The boss of Goldman Sachs's chief rival, JPMorgan, has warned his staff not to make capital out of his competitor's discomfit despite the damning resignation letter of Goldman executive Greg Smith continuing to be the talk of Wall Street.

Jamie Dimon, chief executive of JPMorgan Chase, circulated a memo telling staff they should make no reference to Mr Smith's sensational letter, which was published in Wednesday's New York Times, however tempting it may be to use it to woo clients away from Goldman.

Mr Smith's letter described a "toxic" culture at Goldman where traders were encouraged to rip off their clients instead of looking out for their best interests.

The letter "is generating a lot of discussion around the street", Mr Dimon wrote. "I want to be clear that I don't want anyone here to seek advantage from a competitor's alleged issues or hearsay – ever. It's not the way we do business. We respect our competitors, and our focus should be on doing the best we can to continually strengthen our own standards."

Mr Smith spent 12 years at Goldman, in charge of trading US equity derivatives from the bank's London office and one of a cadre of executives drafted to mentor new recruits. He described collapsing moral standards at the bank, alleging that young traders referred to clients as "muppets" and delighted in "ripping their face off" – that is, making very large profits out of them.

Goldman characterised him as "disgruntled", saying he was one among 12,000 vice-president level employees and that his views did not reflect the reality of the firm. With the incident knocking more than $2bn off the value of the company and in a sign of concern at the very top of the firm over the effect on relations with clients, Goldman chief executive Lloyd Blankfein penned a memo to staff that emphasised its "client-driven culture".
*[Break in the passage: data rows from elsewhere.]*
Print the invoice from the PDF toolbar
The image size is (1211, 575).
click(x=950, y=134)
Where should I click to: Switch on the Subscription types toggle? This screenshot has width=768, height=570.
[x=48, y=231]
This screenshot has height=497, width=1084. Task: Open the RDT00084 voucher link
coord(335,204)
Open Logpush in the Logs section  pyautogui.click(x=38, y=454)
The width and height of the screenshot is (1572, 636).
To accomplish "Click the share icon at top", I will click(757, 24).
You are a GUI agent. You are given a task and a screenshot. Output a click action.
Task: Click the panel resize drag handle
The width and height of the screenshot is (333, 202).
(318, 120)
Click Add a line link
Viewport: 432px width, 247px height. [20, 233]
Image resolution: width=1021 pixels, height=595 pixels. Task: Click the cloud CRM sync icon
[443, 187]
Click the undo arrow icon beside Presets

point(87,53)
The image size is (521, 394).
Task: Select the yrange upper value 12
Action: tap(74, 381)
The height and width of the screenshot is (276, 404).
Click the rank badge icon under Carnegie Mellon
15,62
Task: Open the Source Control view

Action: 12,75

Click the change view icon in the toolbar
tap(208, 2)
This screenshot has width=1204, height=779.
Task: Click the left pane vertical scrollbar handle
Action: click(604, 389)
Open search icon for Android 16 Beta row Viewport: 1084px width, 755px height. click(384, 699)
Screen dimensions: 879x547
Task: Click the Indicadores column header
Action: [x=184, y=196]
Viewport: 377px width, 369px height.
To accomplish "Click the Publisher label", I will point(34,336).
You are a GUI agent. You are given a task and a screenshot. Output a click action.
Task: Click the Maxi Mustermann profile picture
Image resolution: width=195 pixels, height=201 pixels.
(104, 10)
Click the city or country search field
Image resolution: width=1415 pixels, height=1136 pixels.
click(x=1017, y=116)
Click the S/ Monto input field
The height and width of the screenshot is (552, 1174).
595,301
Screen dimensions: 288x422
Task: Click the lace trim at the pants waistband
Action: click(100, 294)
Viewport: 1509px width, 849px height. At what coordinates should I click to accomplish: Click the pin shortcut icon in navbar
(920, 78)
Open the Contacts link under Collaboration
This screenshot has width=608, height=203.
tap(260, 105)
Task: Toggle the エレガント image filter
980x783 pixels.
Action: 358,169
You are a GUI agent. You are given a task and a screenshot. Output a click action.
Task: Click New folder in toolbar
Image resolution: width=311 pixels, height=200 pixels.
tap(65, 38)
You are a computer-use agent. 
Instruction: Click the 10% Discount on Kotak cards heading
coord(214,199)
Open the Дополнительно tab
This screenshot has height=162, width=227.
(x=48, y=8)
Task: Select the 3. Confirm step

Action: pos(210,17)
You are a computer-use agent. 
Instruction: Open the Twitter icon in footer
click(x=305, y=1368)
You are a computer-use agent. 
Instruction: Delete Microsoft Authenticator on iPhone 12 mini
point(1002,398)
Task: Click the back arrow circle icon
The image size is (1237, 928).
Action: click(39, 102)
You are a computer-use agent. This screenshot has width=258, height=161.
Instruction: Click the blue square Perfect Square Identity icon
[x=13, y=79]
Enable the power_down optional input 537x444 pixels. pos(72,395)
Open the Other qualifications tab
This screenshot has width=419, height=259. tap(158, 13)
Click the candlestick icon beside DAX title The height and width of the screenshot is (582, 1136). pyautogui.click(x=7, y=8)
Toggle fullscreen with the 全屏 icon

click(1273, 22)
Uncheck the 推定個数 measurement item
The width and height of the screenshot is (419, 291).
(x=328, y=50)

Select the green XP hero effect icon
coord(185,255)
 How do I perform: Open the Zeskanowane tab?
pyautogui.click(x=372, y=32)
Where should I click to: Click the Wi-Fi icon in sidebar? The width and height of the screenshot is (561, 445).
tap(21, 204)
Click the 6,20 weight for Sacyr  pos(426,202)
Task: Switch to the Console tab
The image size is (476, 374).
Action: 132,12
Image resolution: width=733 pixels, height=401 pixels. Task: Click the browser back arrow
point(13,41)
Goldman shares yesterday recovered some of their losses, and were trading up 2.4 per cent at lunchtime in New York.

Meanwhile, the resignation letter continued to generate intense debate, over whether he had made any substantial revelations, whether Goldman had done enough to reassure clients and over the wisdom and motives of Mr Smith's decision to express his views in such an explosive way.

South Africa-born Mr Smith's old schoolteacher weighed in with his recollections, calling his former student a person of unequalled integrity.

Elliot Wolf, retired headmaster of the private King David's High School in suburban Johannesburg, told Reuters: "He was a remarkable young man, exceptionally intelligent with an integrity that is probably unequalled. He was a wonderful young man with the highest principles. That was already part of his character when he was very, very young."